Culture Keepers Oral History Project: National Lessons with Regional Distinctions Kami LaShae Fletcher, Sarah Peralta, James Morgan III, and Cat Ton
Presenters’ projects were about Black funeral traditions and the impact of COVID-19 on Black funerary practices. They interviewed Black funeral home directors and death workers. One of the presenters was a former classmate of mine from undergrad who presented on the relationship between Prince Hall Freemasonry and Black funeral rites and traditions in the Midwest. I also learned from his work, the political and economic influence of the Prince Hall Masons during Reconstruction. Other interesting points of discussion brought up were, new funeral practices in response to the Pandemic, Black women becoming the future of mortuary science, identifying death-care work as community service and a civic duty, and self-care for death-workers during not only the COVID-19 pandemic, but to cope through other community problems like high gun violence.

Memory Health and the Passage of Time (abridged)– Raina Croff

  • Sharing History through Active Reminiscence and Photo-imagery (SHARP Study)
  • Impacts of gentrification on cognitive and mental health.
  • Neighborhood as a memory storehouse is impacted by environmental change
  • African Americans are at a disproportionate risk for memory decline but are a vastly understudied population in clinical trials
  • Participants go on memory walks in groups of three and stop at memory markers and look at historical images to reminisce and talk about their experience with a place during a specific time in their life.

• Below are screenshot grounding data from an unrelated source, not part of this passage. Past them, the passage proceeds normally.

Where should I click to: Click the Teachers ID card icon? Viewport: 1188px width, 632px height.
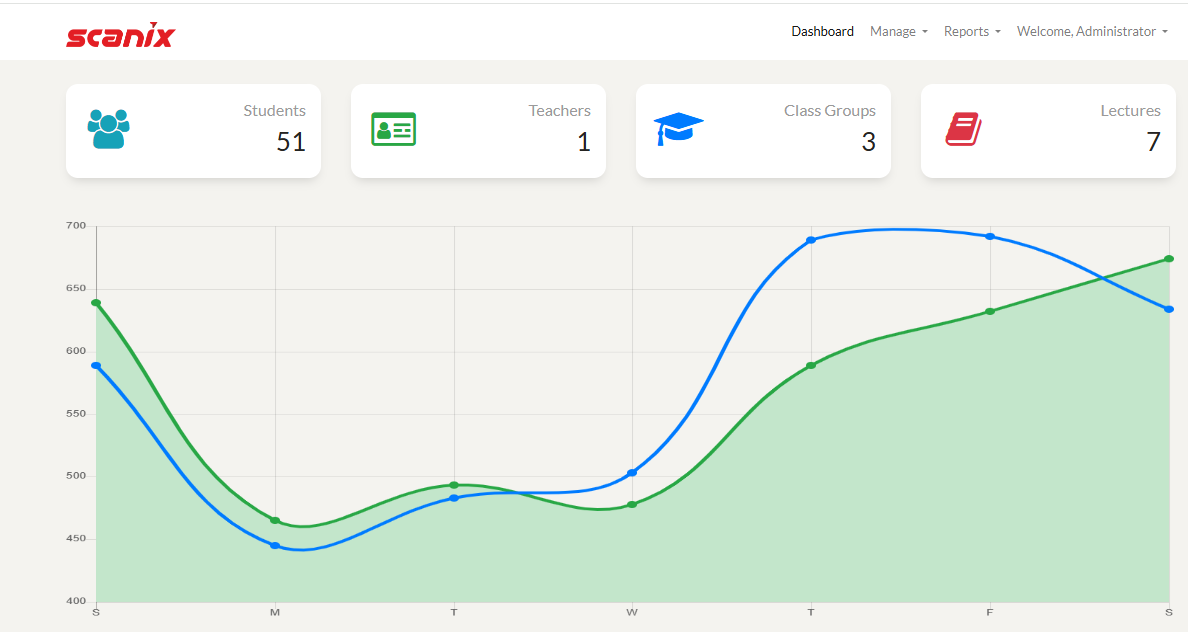(x=393, y=129)
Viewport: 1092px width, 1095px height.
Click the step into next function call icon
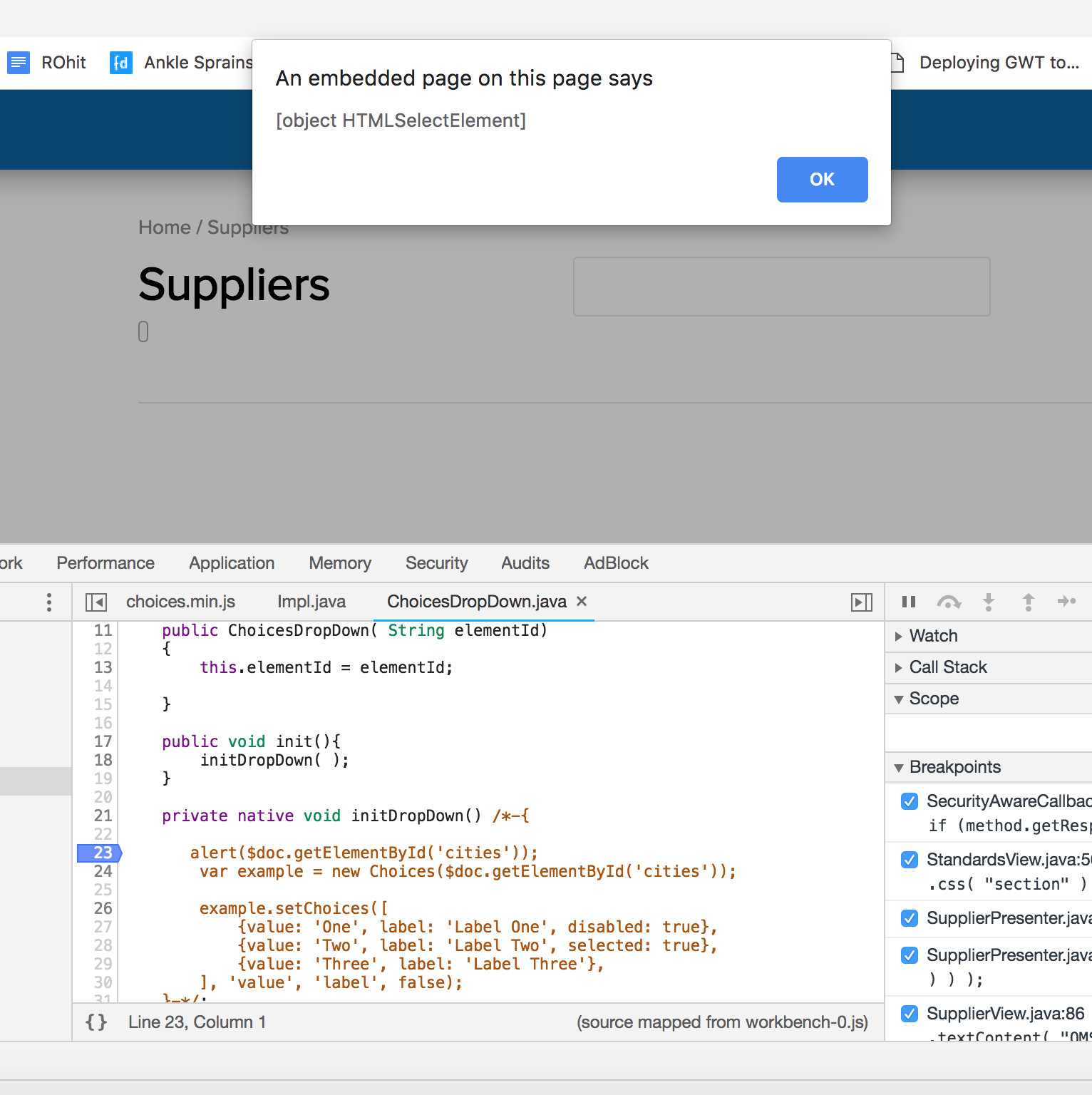click(x=989, y=602)
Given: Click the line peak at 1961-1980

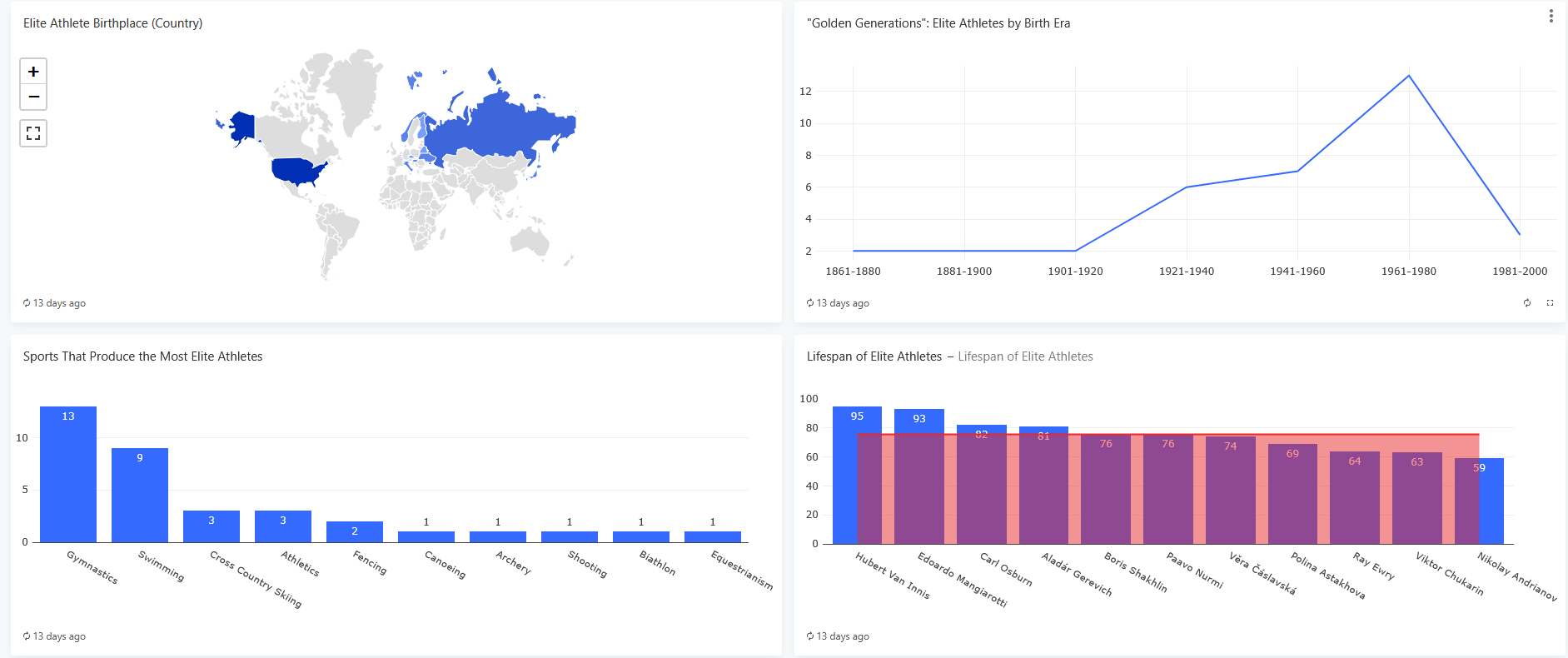Looking at the screenshot, I should (x=1409, y=76).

Other sessions of note that I wish I could have attended.

  • Diversifying Bourbon: The Women in Bourbon Oral History Project
  • From Farm to Table: Oral Histories from Black American Farmers and Cooks as Pedagogy

Overall, my experience at my first OHA meeting was both inspiring and informative. Meeting so many practitioners from different types of organizations and institutions was a highlight of the conference. I learned about research frameworks, identifying a purpose and deliverables among other considerations when developing oral history projects. I was also made aware of useful tools for managing and sustaining projects and I am now considering all the smaller communities within the larger Wake Forest community who have plenty of interesting stories to tell that I hope will be shared.